• What this task involves: Echo every line of the entries below verbatim, changing nothing.

A run of entries:
-- -- --

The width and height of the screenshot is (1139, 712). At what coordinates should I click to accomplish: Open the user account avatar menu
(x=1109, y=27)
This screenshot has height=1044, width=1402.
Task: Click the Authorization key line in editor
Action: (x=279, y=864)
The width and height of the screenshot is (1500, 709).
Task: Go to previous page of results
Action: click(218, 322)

-- -- --

• Task solution:
The width and height of the screenshot is (1139, 712). At what coordinates should I click to accomplish: Open the user account avatar menu
(x=1109, y=27)
This screenshot has height=1044, width=1402.
Task: Click the Authorization key line in editor
Action: (x=279, y=864)
The width and height of the screenshot is (1500, 709).
Task: Go to previous page of results
Action: click(218, 322)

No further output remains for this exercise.